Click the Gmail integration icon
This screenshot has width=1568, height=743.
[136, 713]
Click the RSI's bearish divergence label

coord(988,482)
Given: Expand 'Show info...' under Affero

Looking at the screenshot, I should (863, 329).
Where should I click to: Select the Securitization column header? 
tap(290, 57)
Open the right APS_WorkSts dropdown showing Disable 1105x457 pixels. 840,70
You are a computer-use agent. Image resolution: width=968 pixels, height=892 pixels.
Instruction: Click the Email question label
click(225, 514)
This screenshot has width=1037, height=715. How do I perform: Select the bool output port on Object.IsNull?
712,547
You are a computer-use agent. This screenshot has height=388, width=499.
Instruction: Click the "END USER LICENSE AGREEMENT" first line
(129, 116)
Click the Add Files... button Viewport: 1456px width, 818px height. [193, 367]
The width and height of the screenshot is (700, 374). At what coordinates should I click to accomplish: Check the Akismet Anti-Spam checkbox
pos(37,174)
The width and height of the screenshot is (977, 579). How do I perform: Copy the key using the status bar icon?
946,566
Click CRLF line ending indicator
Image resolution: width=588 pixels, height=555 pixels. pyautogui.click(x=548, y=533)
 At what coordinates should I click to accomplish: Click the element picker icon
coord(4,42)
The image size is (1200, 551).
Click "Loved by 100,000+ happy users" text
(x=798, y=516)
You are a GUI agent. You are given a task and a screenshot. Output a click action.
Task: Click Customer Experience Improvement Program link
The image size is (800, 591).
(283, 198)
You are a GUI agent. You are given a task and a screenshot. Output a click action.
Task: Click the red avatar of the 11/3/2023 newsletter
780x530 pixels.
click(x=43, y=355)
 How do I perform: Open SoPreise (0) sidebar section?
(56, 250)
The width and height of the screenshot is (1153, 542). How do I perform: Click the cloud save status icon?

Your objective
Scan the entries above. Copy each line that has the string "computer".

Reply
You are a computer-use agent. Image resolution: width=968 pixels, height=892 pixels.
You are a computer-use agent. This screenshot has height=388, width=499.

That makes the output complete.